**Directives:**
1. According to the ISO date notes, why is calling SELECT SYSDATE FROM DUAL; in Oracle enough on its own?
2. Write out the passage of the ISO date notes word for word, starting with "Or if you like" and going on through "are adding seconds.".

**Quoted passage:**
/---

This can go into a file isodate.sty which can then be included by \include or \input Then using \todayiso in your TeX document will use the current date. To be more precise, it is the date when TeX or LaTeX is called to process the file. This is what I use for my paper letters.

LaTeX

(From Fritz Zaucker, see his comment below):

\usepackage{isodate} % load package
\isodate % switch to ISO format
\today % print date according to current format

Oracle


SELECT TO_CHAR(SYSDATE, 'YYYY-MM-DD') FROM DUAL;

On Oracle Docs this function is documented.
It can be chosen as a default using ALTER SESSION for the whole session. Or in SQL-developer it can be configured. Then it is ok to just call

SELECT SYSDATE FROM DUAL;

Btw. Oracle allows to add numbers to dates. These are days. Use fractions of a day to add hours or minutes.

PostreSQL

(From Fritz Zaucker, see his comment):

select current_date;
—> 2016-01-08


select now();
—> 2016-01-08 14:37:55.701079+01

Emacs

In Emacs I like to have the current Date immediately:

(defun insert-current-date ()
"inserts the current date"
(interactive)
(insert
(let ((x (current-time-string)))
(concat (substring x 20 24)
"-"
(cdr (assoc (substring x 4 7)
cmode-month-alist))
"-"
(let ((y (substring x 8 9)))
(if (string= y " ") "0" y))
(substring x 9 10)))))
(global-set-key [S-f5] 'insert-current-date)

Pressing Shift-F5 will put the current date into the cursor position, mostly as if it had been typed.

Emacs (better Variant)

(From Thomas, see his comment below):

(defun insert-current-date ()
"Insert current date."
(interactive)
(insert (format-time-string "%Y-%m-%d")))

Perl

In the Perl programming language we can use a command line call

perl -e 'use POSIX qw/strftime/;print strftime("%F", localtime()), "\n"'

or to use it in larger programms

use POSIX qw/strftime/;
my $isodate_of_today = strftime("%F", localtime());

I am not sure, if this works on MS-Windows as well, but Linux-, Unix- and MacOS-X-users should see this working.

If someone has tried it on Windows, I will be interested to hear about it…
Maybe I will try it out myself…

Perl 5 (second suggestion)

(From Fritz Zaucker, see his comment below):

perl -e 'use DateTime; use 5.10.0; say DateTime->now->strftime(„%F“);‘

Perl 6

(From Fritz Zaucker, see his comment below):

say Date.today;

or

Date.today.say;

Ruby

This is even more elegant than Perl:

ruby -e 'puts Time.new.strftime("%F")'

will do it on the command line.
Or if you like to use it in your Ruby program, just use

d = Time.new
s = d.strftime("%F")

Btw. like in Oracle SQL it is possible add numbers to this. In case of Ruby, you are adding seconds.

It is slightly confusing that Ruby has two different types, Date and Time. Not quite as confusing as Java, but still…
Time is ok for this purpose.

\---

[Element and text position data]
/---

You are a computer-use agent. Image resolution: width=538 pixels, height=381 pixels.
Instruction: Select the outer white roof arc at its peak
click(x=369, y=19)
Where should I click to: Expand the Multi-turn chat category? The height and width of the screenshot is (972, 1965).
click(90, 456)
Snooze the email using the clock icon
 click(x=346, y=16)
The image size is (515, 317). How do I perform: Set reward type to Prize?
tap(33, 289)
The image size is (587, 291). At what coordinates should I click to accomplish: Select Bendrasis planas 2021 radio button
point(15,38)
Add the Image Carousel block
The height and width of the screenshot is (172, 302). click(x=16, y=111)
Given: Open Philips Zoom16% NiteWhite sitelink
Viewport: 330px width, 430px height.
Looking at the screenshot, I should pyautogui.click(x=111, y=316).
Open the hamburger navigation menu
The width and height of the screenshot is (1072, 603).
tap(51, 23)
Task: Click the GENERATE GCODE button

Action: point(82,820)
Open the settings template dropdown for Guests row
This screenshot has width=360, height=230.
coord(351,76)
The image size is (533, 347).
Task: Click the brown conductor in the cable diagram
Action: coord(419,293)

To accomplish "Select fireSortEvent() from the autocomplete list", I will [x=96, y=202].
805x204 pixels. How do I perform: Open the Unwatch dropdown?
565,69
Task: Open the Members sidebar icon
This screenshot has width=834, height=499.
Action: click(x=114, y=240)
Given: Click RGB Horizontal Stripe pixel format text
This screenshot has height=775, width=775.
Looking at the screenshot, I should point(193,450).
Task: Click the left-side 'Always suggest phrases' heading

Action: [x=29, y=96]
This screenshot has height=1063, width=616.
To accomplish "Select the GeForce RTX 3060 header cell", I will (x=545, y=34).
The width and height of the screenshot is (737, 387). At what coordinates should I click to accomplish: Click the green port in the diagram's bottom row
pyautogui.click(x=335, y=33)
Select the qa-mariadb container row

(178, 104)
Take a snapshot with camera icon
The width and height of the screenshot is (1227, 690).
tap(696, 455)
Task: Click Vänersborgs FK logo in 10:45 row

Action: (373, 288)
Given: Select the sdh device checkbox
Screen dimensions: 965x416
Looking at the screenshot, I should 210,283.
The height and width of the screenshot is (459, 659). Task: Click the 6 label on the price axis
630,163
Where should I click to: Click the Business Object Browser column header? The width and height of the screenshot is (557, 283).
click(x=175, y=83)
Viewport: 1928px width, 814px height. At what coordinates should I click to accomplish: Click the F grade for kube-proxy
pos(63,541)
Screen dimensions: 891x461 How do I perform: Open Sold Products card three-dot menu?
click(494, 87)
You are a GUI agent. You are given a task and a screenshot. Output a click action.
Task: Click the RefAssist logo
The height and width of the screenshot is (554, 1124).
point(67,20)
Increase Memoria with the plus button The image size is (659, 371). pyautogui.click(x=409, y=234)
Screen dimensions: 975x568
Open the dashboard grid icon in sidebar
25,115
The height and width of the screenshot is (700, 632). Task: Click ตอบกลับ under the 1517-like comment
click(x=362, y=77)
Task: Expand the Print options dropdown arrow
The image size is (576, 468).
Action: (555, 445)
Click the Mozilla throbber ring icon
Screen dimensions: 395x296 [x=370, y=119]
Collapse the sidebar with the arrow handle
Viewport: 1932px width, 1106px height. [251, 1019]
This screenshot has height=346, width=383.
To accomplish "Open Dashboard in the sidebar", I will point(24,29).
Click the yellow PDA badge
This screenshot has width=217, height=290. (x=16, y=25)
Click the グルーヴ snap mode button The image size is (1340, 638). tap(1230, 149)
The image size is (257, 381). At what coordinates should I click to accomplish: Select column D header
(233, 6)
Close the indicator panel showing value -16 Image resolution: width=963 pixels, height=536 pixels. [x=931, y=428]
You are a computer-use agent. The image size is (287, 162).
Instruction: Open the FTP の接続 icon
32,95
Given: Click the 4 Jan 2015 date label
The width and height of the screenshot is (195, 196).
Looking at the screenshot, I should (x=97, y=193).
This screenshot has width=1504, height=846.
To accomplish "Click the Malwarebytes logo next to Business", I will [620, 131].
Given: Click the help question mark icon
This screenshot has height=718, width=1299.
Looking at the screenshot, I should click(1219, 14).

\---

**Solutions below:**
1. The ISO format can be set as the default for the whole session with ALTER SESSION, or configured in SQL-developer. Once that is done, plain SYSDATE gives the date in that format, so the TO_CHAR call is not needed.

2.
Or if you like to use it in your Ruby program, just use

d = Time.new
s = d.strftime("%F")

Btw. like in Oracle SQL it is possible add numbers to this. In case of Ruby, you are adding seconds.